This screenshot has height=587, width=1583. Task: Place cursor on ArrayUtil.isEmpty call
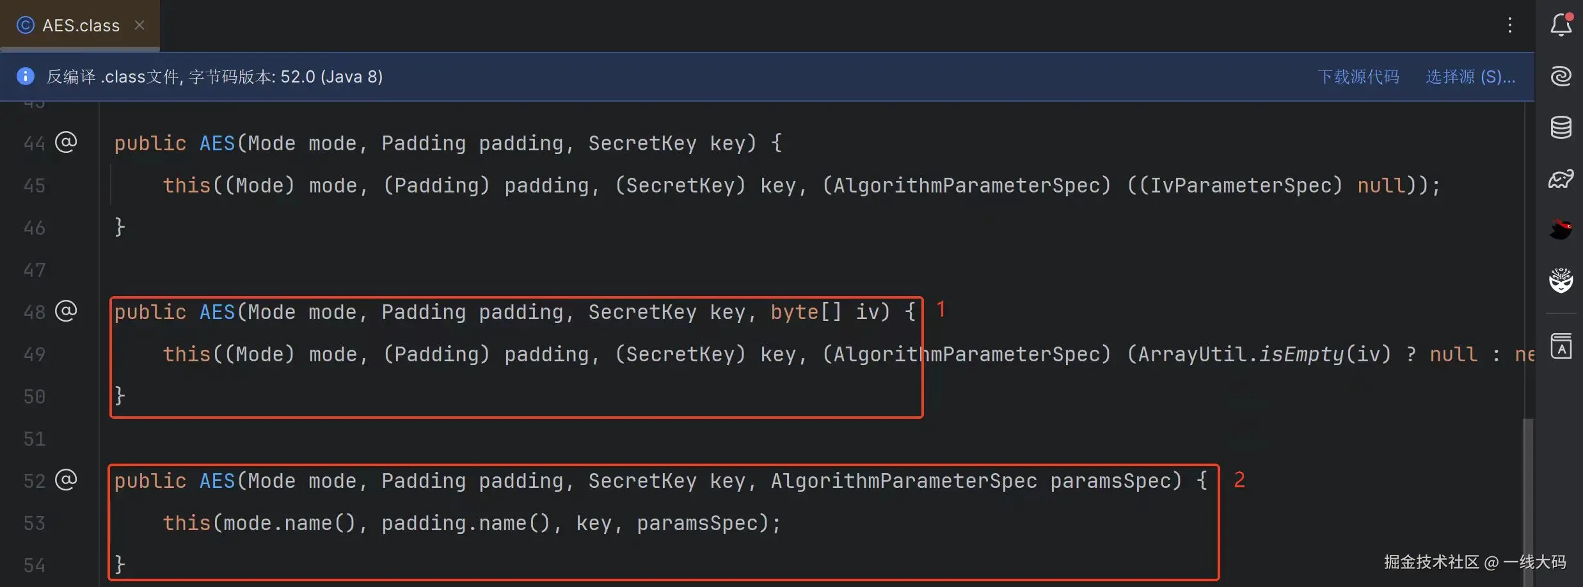pos(1301,354)
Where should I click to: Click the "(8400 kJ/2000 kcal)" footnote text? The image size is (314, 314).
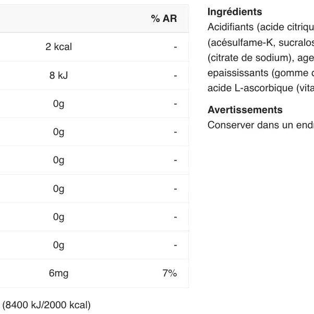(46, 305)
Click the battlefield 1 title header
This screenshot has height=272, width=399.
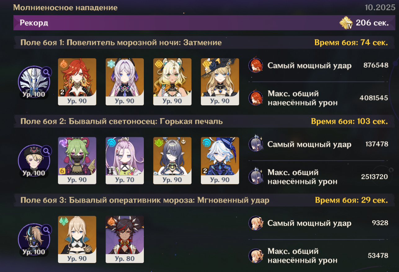click(121, 42)
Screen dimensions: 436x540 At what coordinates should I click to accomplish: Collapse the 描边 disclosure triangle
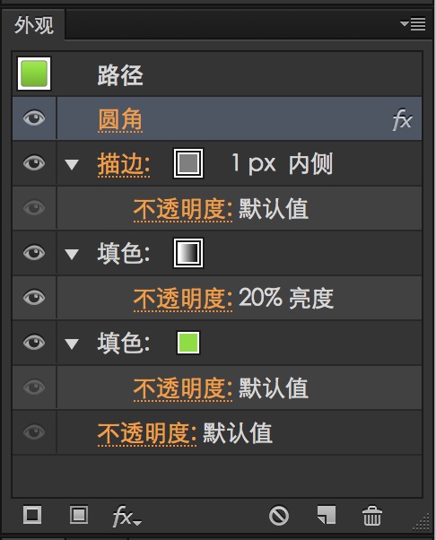click(x=72, y=164)
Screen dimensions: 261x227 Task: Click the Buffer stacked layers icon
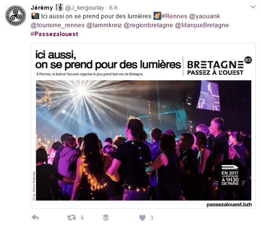pyautogui.click(x=106, y=218)
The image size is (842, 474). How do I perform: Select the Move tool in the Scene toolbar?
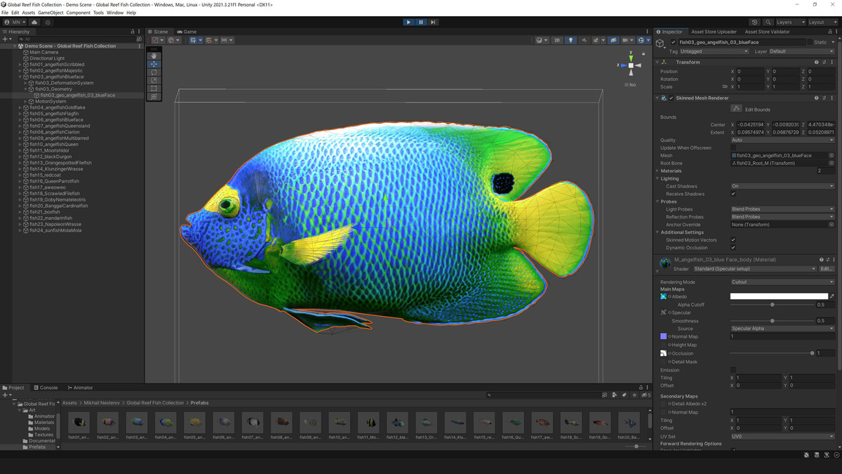[x=154, y=65]
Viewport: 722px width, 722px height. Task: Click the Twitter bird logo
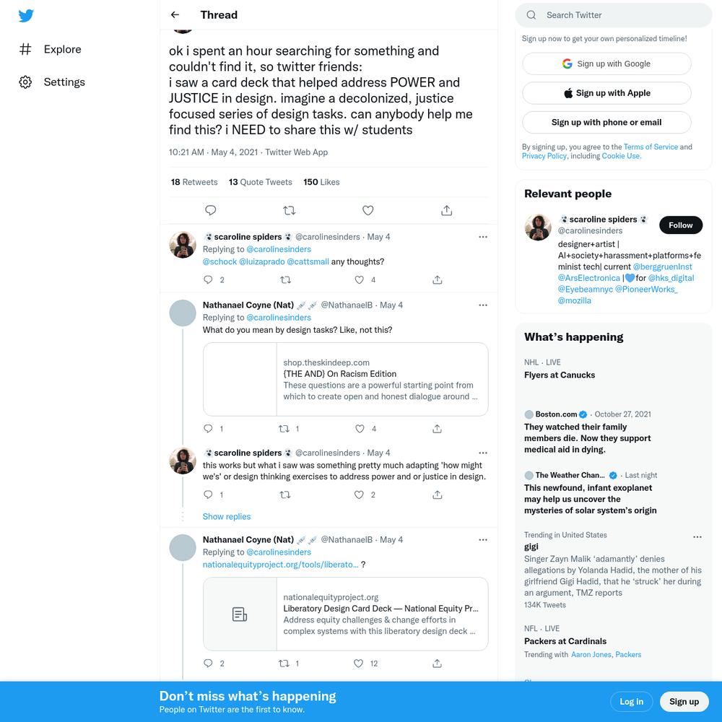(x=26, y=16)
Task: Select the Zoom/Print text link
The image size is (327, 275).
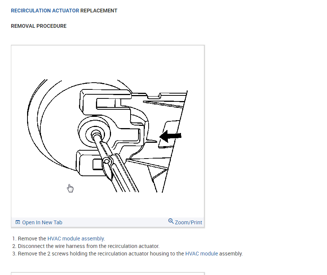Action: click(188, 222)
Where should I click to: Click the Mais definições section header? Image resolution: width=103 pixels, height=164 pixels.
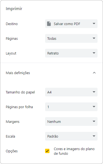click(51, 73)
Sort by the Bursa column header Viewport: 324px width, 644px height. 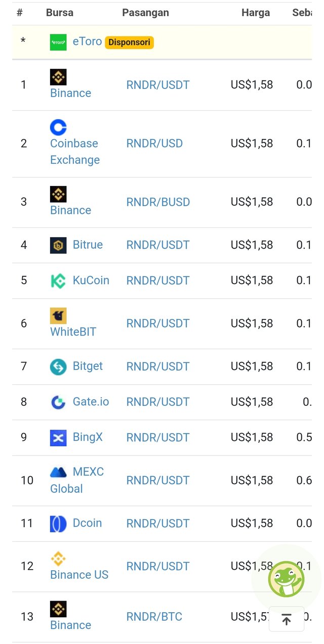coord(59,13)
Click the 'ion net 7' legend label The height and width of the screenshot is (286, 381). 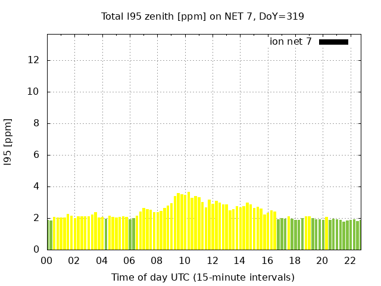point(291,42)
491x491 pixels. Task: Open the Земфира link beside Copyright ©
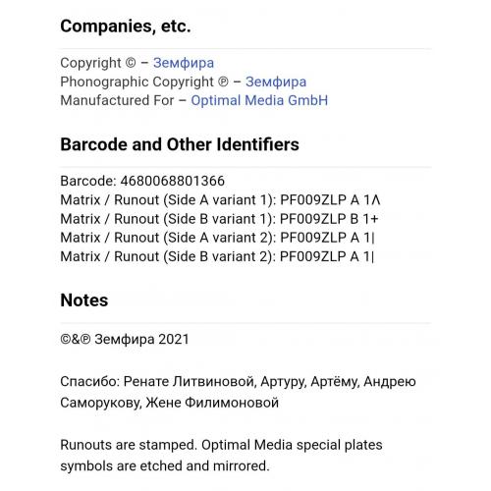184,63
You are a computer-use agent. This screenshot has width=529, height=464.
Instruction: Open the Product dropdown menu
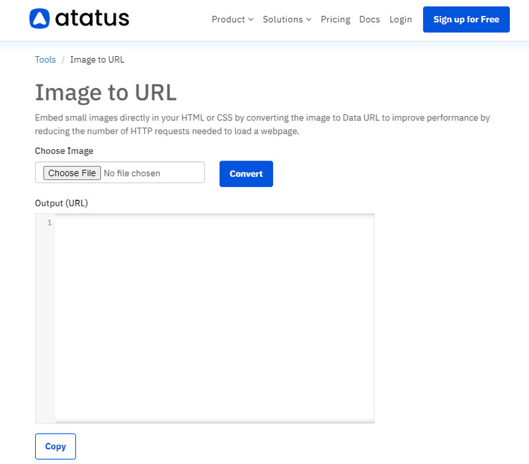(228, 20)
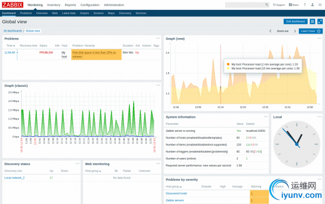The image size is (325, 204).
Task: Open the Local network_2 discovery link
Action: pyautogui.click(x=14, y=178)
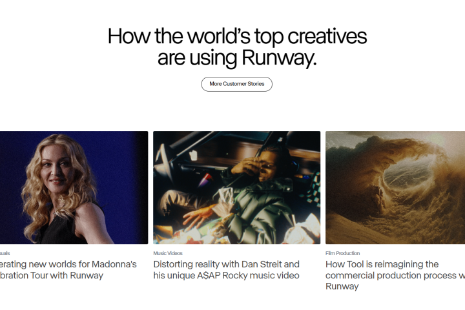Open the A$AP Rocky car scene thumbnail
465x310 pixels.
[x=236, y=187]

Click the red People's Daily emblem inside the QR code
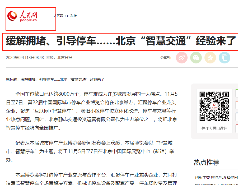coord(214,107)
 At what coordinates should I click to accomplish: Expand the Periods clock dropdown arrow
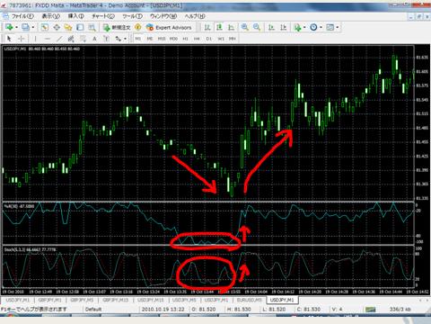[321, 27]
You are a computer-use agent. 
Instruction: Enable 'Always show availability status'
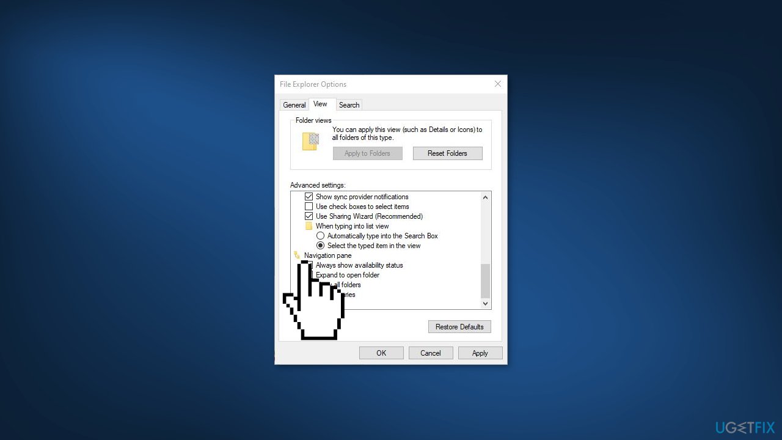pyautogui.click(x=309, y=265)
━━━━━━━━
### Problem
Each line from the one with "At what coordinates should I click to accomplish: Expand" to the final line of the data above is to be printed exactly; no picture should appear in the copy.

### Output
 At what coordinates should I click to accomplish: Expand the Periods clock dropdown arrow
[321, 27]
You are a computer-use agent. 
Instruction: Enable 'Always show availability status'
pyautogui.click(x=309, y=265)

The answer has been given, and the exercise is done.